Ювелиръ. 1808. Саламандра (СИ) - Гросов Виктор
Открыв глаза, я взял штихель — но на этот раз иначе. Легко, почти не касаясь. Не сжимая рукоятку, а просто держа ее. Нашел новое положение тела, чуть наклонившись вперед и уперев локоть в специальную кожаную подушечку, сшитую для меня Степаном. Я не пытался остановить дрожь. Я ждал.
Сделал глубокий вдох. Задержал дыхание, дождавшись того короткого, почти неуловимого мгновения, когда сердце замирает между ударами. И на медленном, плавном выдохе — повел резцом по куску воска, лежавшему на верстаке.
Линия.
Идеально ровная, чистая, глубокая.
Я мог работать. Недолго. Короткими сериями по пять-десять минут, после которых руке требовался долгий отдых. Но я мог.

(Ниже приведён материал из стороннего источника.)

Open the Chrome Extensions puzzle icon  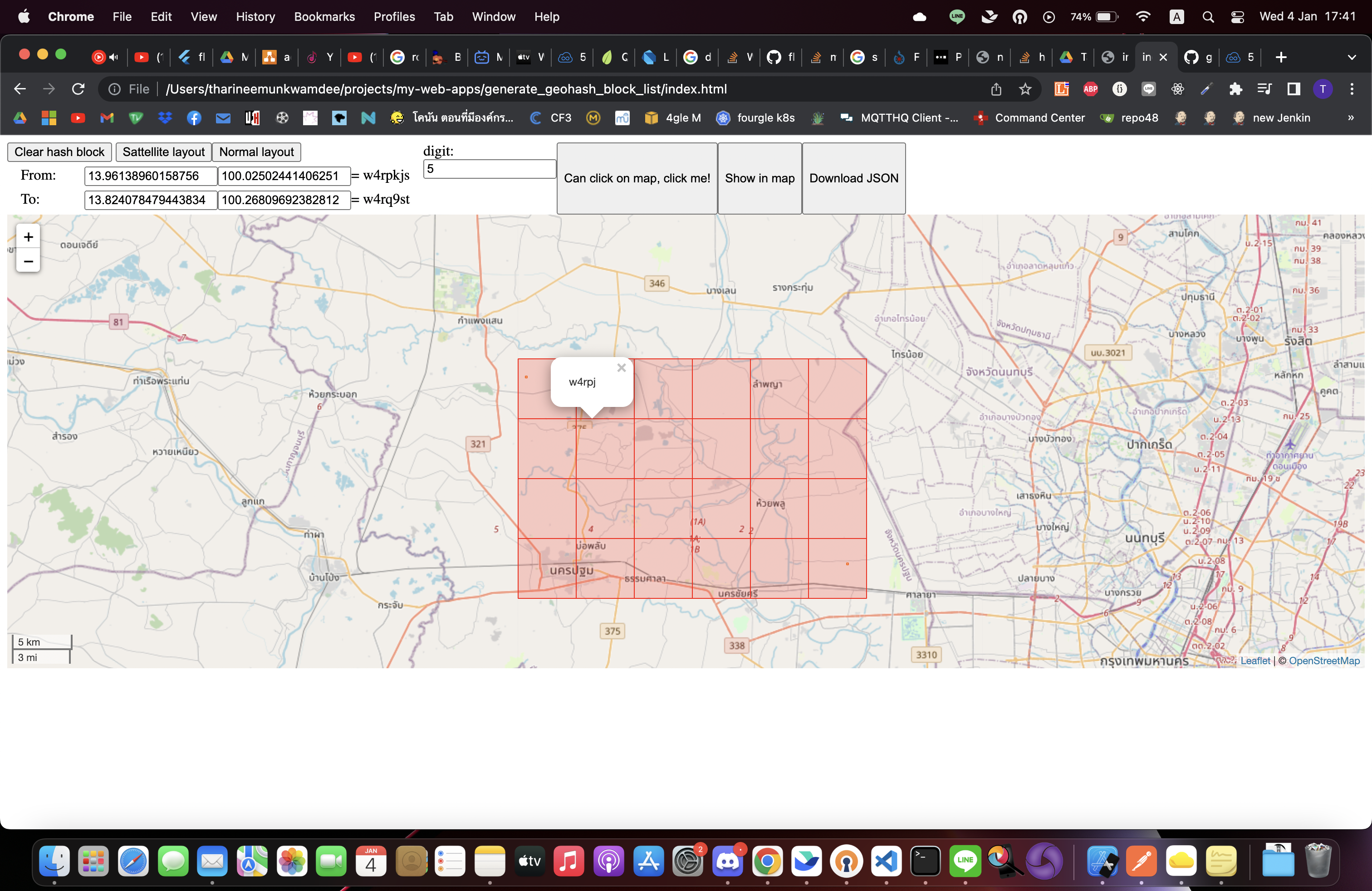pos(1235,89)
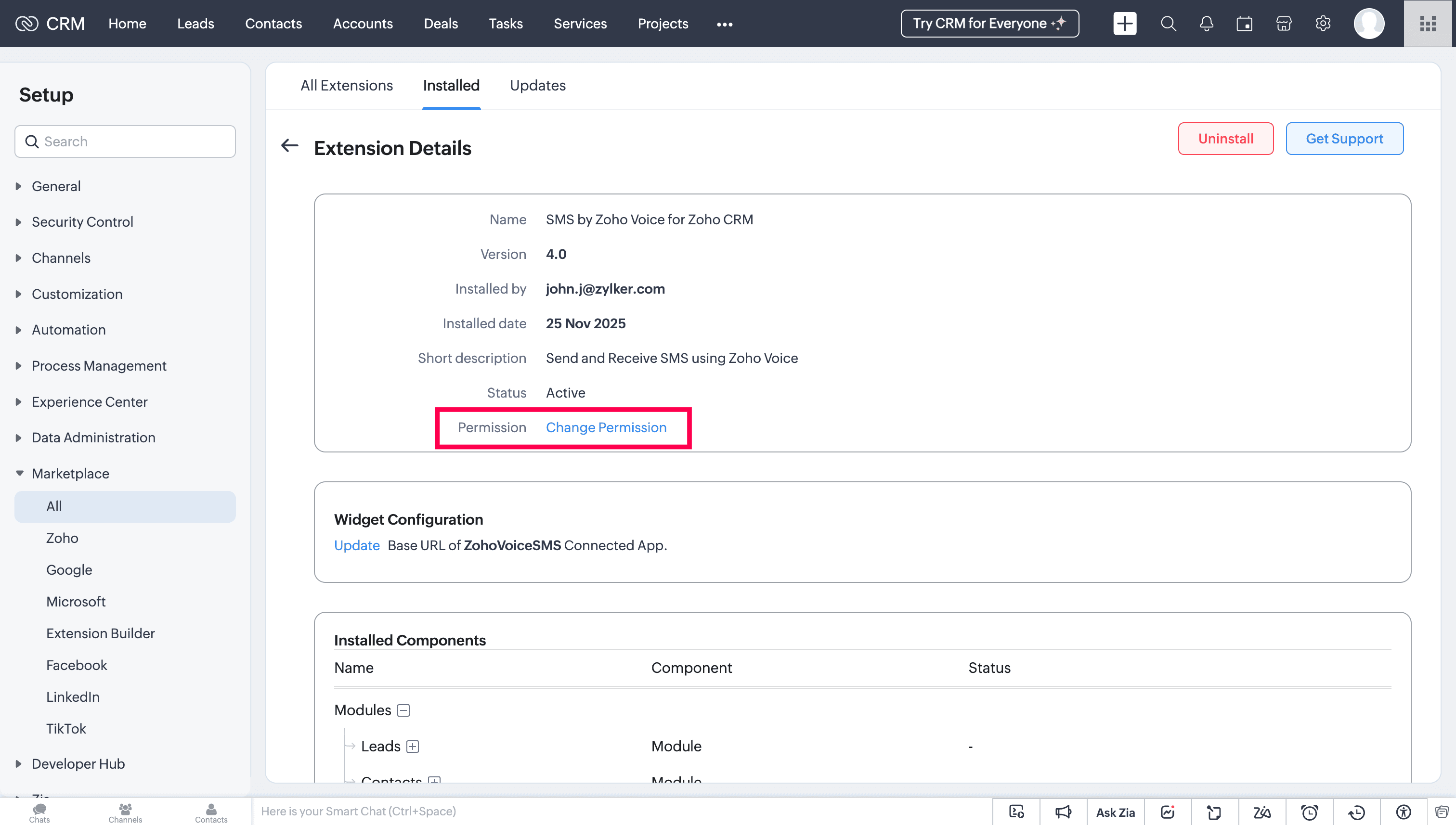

Подняв глаза, я увидел, что Беверлей, все это время молча наблюдавший за мной, снял очки и медленно протер их платком.
— Господи… — выдохнул он. — Это… противоречит всему, что я знаю.
Я усмехнулся. Устало, но с чувством глубокого, выстраданного триумфа.
— Это не противоречит, доктор. Это дополняет. А теперь, если позволите, у меня осталось меньше суток. Пора начинать.
Победа, одержанная не грубой силой, а умом, была оттого лишь слаще.
Глава 8
Десять часов. В тишине мастерской тиканье напольных часов отдавалось в голове ударами молота. Десять оборотов большой стрелки — десять гвоздей в крышку моего гроба. За окном занимался очередной безликий день; его тусклый свет, просачиваясь внутрь, подчеркивал безнадежность моего положения. На стульях, изредка всхрапывая, посапывали мои надзиратели, Штольц и Вебер. Свою миссию они, считай, выполнили: осталось досидеть последние часы и засвидетельствовать мой позор, так что скука на их лицах была красноречива.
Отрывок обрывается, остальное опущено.